## Exercise materials
■ ■ ■ ■ ■

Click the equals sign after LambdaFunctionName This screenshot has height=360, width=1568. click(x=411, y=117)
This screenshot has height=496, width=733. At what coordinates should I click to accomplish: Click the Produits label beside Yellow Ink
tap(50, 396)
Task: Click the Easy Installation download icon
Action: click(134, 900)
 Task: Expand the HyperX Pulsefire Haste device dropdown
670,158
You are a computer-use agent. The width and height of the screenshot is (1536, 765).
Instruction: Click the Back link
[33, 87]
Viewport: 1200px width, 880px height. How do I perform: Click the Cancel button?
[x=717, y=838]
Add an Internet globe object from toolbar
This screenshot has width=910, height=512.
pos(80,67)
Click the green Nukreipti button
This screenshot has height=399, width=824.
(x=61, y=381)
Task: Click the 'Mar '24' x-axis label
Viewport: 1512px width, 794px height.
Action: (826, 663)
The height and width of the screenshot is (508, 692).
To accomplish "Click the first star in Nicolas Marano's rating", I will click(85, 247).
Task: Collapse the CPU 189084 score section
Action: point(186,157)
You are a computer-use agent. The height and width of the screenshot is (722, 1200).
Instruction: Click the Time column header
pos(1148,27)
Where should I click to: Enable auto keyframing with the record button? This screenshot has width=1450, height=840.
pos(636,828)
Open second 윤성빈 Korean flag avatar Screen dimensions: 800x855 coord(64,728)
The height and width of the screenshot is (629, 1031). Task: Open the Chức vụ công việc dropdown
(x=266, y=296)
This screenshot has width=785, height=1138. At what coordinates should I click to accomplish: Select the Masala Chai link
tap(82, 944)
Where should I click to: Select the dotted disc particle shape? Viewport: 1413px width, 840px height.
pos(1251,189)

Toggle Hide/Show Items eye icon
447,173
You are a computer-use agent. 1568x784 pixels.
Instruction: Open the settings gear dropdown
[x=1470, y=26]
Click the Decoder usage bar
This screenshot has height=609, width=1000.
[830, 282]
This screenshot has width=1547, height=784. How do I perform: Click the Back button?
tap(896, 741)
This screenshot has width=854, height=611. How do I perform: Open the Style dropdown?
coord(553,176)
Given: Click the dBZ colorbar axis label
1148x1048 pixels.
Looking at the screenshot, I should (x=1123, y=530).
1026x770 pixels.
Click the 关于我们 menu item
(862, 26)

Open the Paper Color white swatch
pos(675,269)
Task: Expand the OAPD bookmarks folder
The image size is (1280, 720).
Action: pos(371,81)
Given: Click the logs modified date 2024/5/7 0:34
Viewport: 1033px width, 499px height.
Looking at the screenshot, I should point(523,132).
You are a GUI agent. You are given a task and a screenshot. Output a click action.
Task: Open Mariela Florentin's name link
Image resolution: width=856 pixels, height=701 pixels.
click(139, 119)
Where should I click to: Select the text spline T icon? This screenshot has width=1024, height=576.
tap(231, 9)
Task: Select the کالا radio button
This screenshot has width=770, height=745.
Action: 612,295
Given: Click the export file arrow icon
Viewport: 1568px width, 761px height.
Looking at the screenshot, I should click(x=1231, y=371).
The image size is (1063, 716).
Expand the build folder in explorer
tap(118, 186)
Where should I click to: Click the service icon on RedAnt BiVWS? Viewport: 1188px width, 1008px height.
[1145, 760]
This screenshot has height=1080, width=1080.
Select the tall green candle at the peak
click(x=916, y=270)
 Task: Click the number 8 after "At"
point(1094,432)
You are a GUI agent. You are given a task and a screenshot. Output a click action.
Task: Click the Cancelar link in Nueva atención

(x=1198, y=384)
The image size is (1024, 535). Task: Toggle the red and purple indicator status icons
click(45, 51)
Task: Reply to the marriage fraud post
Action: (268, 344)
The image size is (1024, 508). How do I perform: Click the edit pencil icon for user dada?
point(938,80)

■ ■ ■ ■ ■

## Problem to solve
Set out the entries once more, word for word.

## Problem solution
Click the equals sign after LambdaFunctionName This screenshot has height=360, width=1568. click(x=411, y=117)
This screenshot has height=496, width=733. At what coordinates should I click to accomplish: Click the Produits label beside Yellow Ink
tap(50, 396)
Task: Click the Easy Installation download icon
Action: click(134, 900)
 Task: Expand the HyperX Pulsefire Haste device dropdown
670,158
You are a computer-use agent. The width and height of the screenshot is (1536, 765).
Instruction: Click the Back link
[33, 87]
Viewport: 1200px width, 880px height. How do I perform: Click the Cancel button?
[x=717, y=838]
Add an Internet globe object from toolbar
This screenshot has width=910, height=512.
pos(80,67)
Click the green Nukreipti button
This screenshot has height=399, width=824.
(x=61, y=381)
Task: Click the 'Mar '24' x-axis label
Viewport: 1512px width, 794px height.
Action: (826, 663)
The height and width of the screenshot is (508, 692).
To accomplish "Click the first star in Nicolas Marano's rating", I will click(85, 247).
Task: Collapse the CPU 189084 score section
Action: point(186,157)
You are a computer-use agent. The height and width of the screenshot is (722, 1200).
Instruction: Click the Time column header
pos(1148,27)
Where should I click to: Enable auto keyframing with the record button? This screenshot has width=1450, height=840.
pos(636,828)
Open second 윤성빈 Korean flag avatar Screen dimensions: 800x855 coord(64,728)
The height and width of the screenshot is (629, 1031). Task: Open the Chức vụ công việc dropdown
(x=266, y=296)
This screenshot has width=785, height=1138. At what coordinates should I click to accomplish: Select the Masala Chai link
tap(82, 944)
Where should I click to: Select the dotted disc particle shape? Viewport: 1413px width, 840px height.
pos(1251,189)

Toggle Hide/Show Items eye icon
447,173
You are a computer-use agent. 1568x784 pixels.
Instruction: Open the settings gear dropdown
[x=1470, y=26]
Click the Decoder usage bar
This screenshot has height=609, width=1000.
[830, 282]
This screenshot has width=1547, height=784. How do I perform: Click the Back button?
tap(896, 741)
This screenshot has width=854, height=611. How do I perform: Open the Style dropdown?
coord(553,176)
Given: Click the dBZ colorbar axis label
1148x1048 pixels.
Looking at the screenshot, I should (x=1123, y=530).
1026x770 pixels.
Click the 关于我们 menu item
(862, 26)

Open the Paper Color white swatch
pos(675,269)
Task: Expand the OAPD bookmarks folder
The image size is (1280, 720).
Action: pos(371,81)
Given: Click the logs modified date 2024/5/7 0:34
Viewport: 1033px width, 499px height.
Looking at the screenshot, I should point(523,132).
You are a GUI agent. You are given a task and a screenshot. Output a click action.
Task: Open Mariela Florentin's name link
Image resolution: width=856 pixels, height=701 pixels.
click(139, 119)
Where should I click to: Select the text spline T icon? This screenshot has width=1024, height=576.
tap(231, 9)
Task: Select the کالا radio button
This screenshot has width=770, height=745.
Action: 612,295
Given: Click the export file arrow icon
Viewport: 1568px width, 761px height.
Looking at the screenshot, I should click(x=1231, y=371).
The image size is (1063, 716).
Expand the build folder in explorer
tap(118, 186)
Where should I click to: Click the service icon on RedAnt BiVWS? Viewport: 1188px width, 1008px height.
[1145, 760]
This screenshot has height=1080, width=1080.
Select the tall green candle at the peak
click(x=916, y=270)
 Task: Click the number 8 after "At"
point(1094,432)
You are a GUI agent. You are given a task and a screenshot. Output a click action.
Task: Click the Cancelar link in Nueva atención

(x=1198, y=384)
The image size is (1024, 535). Task: Toggle the red and purple indicator status icons
click(45, 51)
Task: Reply to the marriage fraud post
Action: (268, 344)
The image size is (1024, 508). How do I perform: Click the edit pencil icon for user dada?
point(938,80)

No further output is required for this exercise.